We’re back in time. It’s 1988. Thatcher’s Britain. Tyneside PE teacher Jean Newman (Rosy McEwen) is a divorcee and a closeted lesbian trying to navigate a hostile terrain. The government’s contentious enacting of Section 28 – a bit of heavy-handed anti-gay propaganda urging councils to disavow homosexuality – is all over the peripheries of Blue Jean as evidence of the homophobic climate. Jean herself is outwardly uninterested in the debate; turning it off in her car when it comes on the radio, dodging the subject with her girlfriend Viv (Kerrie Hayes). Perhaps because the politics of her sexuality are so entrenched in her daily life at school, where being out would swiftly lead to her dismissal.
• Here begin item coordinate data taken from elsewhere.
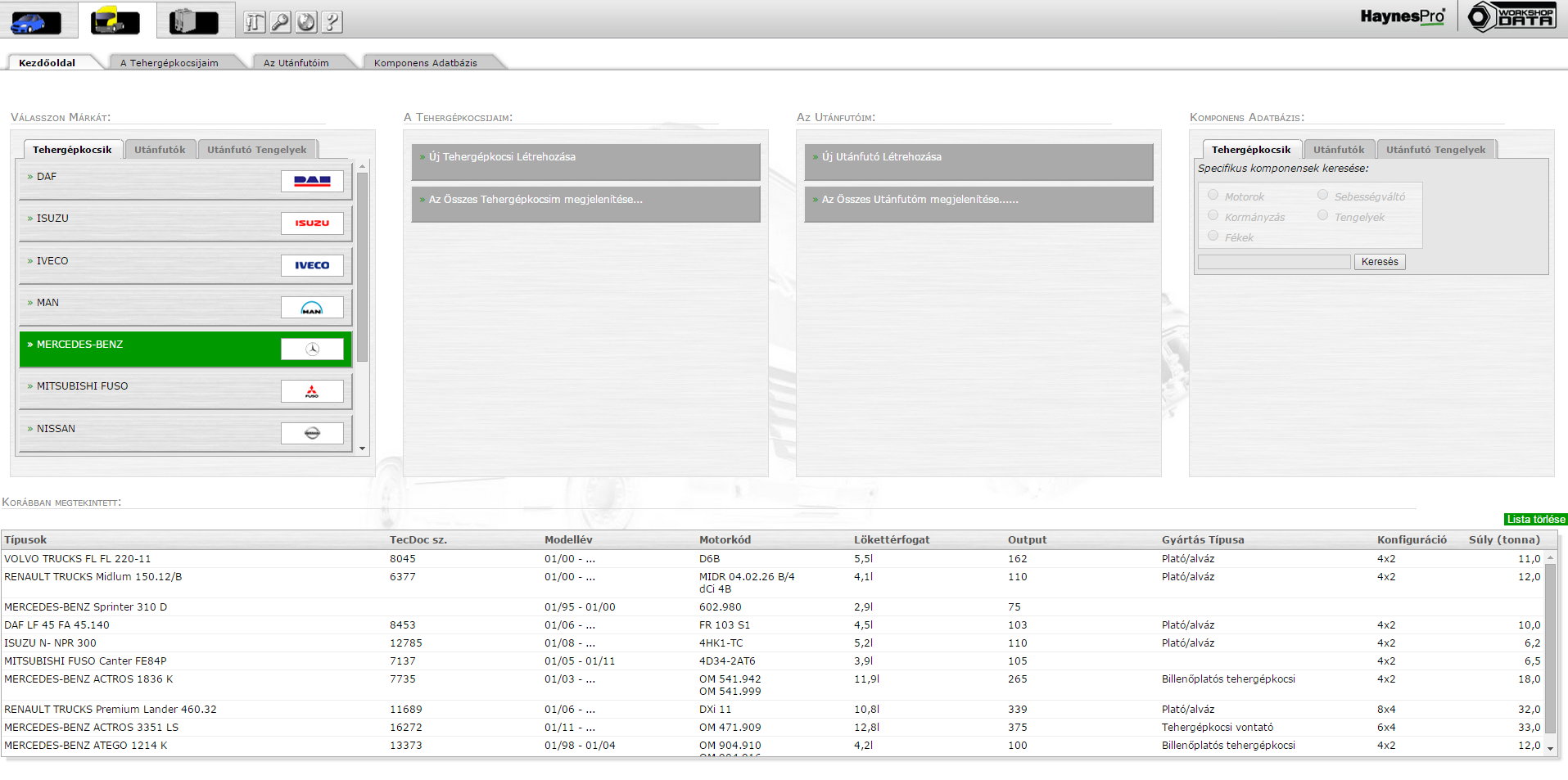Screen dimensions: 1568x780
Task: Open help with question mark icon
Action: click(x=332, y=22)
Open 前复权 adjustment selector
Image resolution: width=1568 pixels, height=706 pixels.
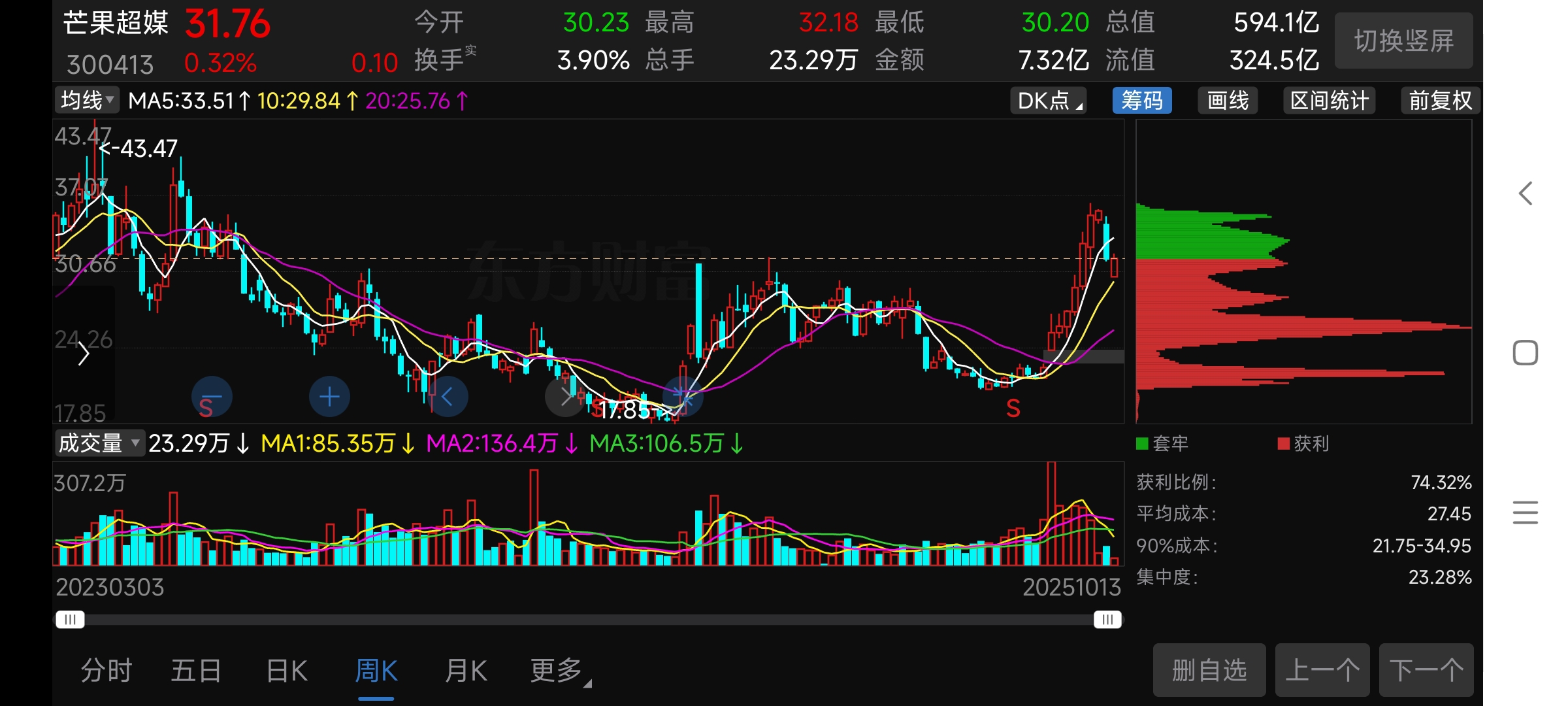coord(1440,101)
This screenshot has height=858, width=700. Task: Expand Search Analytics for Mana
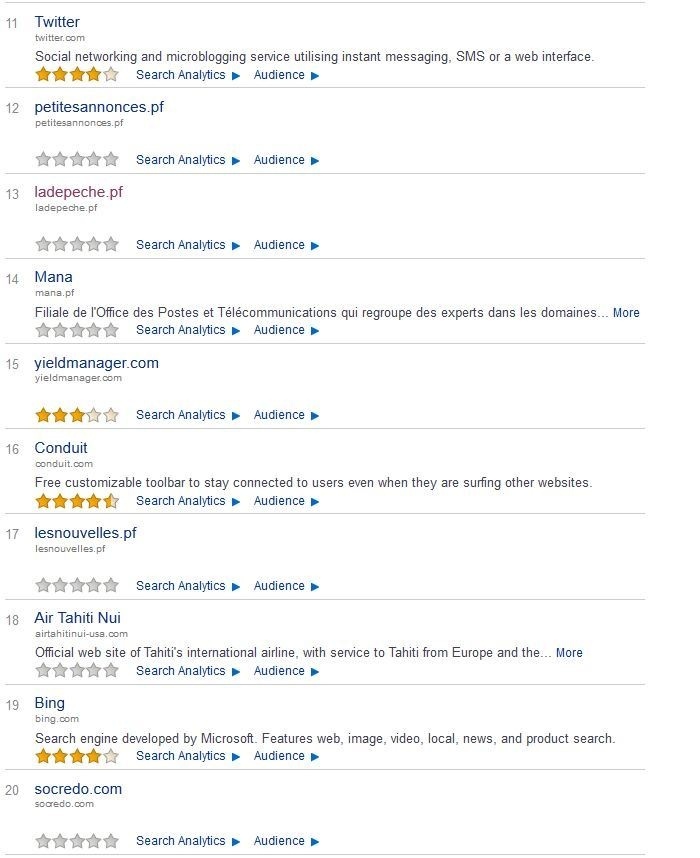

Jean is a well-meaning but easily shaken individual. She’s surprised to hear herself described as “a deer in headlights”, but that’s often how she appears. McEwen’s performance is a wonder of wide-eyed vulnerability. Her Jean is bright yet worn-in, scrawny; a product of the casual shaming that has formed her upbringing. Life is about to get more challenging thanks to the arrival of a new student named Lois (Lucy Halliday), a 15-year-old wallflower whose burgeoning queerness reminds Jean of her own youthful struggles. When the two lock eyes out of school at a gay bar, the wall between Jean’s public and private lives take a knock from a wrecking ball.

Oakley shoots to match her time period, evoking the grainy slice-of-life minutiae of Bill Forsyth or Éric Rohmer. Anyone hoping for the giddiness of the latter, however, has been misdirected. While Oakley skirts the misery-porn that mires so much of British working class cinema, Blue Jean is appropriately named, carving out a character study steeped in worry. Indeed the terrors of homophobic Britain are felt more keenly from Jean than the world surrounding her. In spite of a relatively passive sense of indignation in the community, Jean’s fight-or-flight responses are on high alert. Granted, her job is genuinely at risk, but she repeatedly doubles down, breaking the ethics of teacher/pupil boundaries, pushing an often exceedingly well-grounded piece of fiction into the realms of the slightly incredulous.

Oakley’s storytelling is enhanced by the strong sense of time and place that is conjured, and via the performances that keep Blue Jean compelling. Wardrobe (Kirsty Halliday) and production design (Soraya Gilanni) are key factors in the former, rendering an authentically dreary vision of ’80s fashions. Less frizzy perms and shoulder pads, more shitty jumpers and messy eyeliner. Jean herself seems to have taken casual influence from the Bowie looks of the era (outside of school, naturally). Meanwhile, the fuzzy reception of a Blind Date broadcast, a sadly laminated café menu, those fucking benches that sat in every public school gym in the country… the small details all register.

McEwen’s performance is the lynchpin, but she is ably surrounded. Hayes’ part as Jean’s girlfriend is an absolute gem (not to mention some incredibly welcome humanising of an oft-cliché ‘type’), and in a more considered world she’d be in all the best supporting talk this time of year. Blue Jean also asks much of it’s younger stars, both the aforementioned Halliday as well as Lydia Page who plays Lois’ clearly-closeted school bully Siobahn. Both provide naturalistic takes on well-established roles, anchoring Blue Jean is a sense of truth.

While for the most part this is another drama exploding the hardships of queer life in a specific milieu, there’s room for joy and safe spaces, too. The studio loft that Jean and Viv frequent with their lesbian friends is a grimy little sanctuary, reflective of a grassroots underground scene that Blue Jean never quite develops to its full potential. In an era when an attacked subculture found resistance through activism, creativity and community, this is something of a missed opportunity, as Oakley opts instead for a more introverted and humdrum vision of lesbianism under the conservative cosh. This is, however, in keeping with her broadly muted approach. One or two tonal stumbles aside (wild horses on the horizon? really?), her vision is lock-step with her cast, amounting to a quietly bruised gem that teases great things to come from all involved.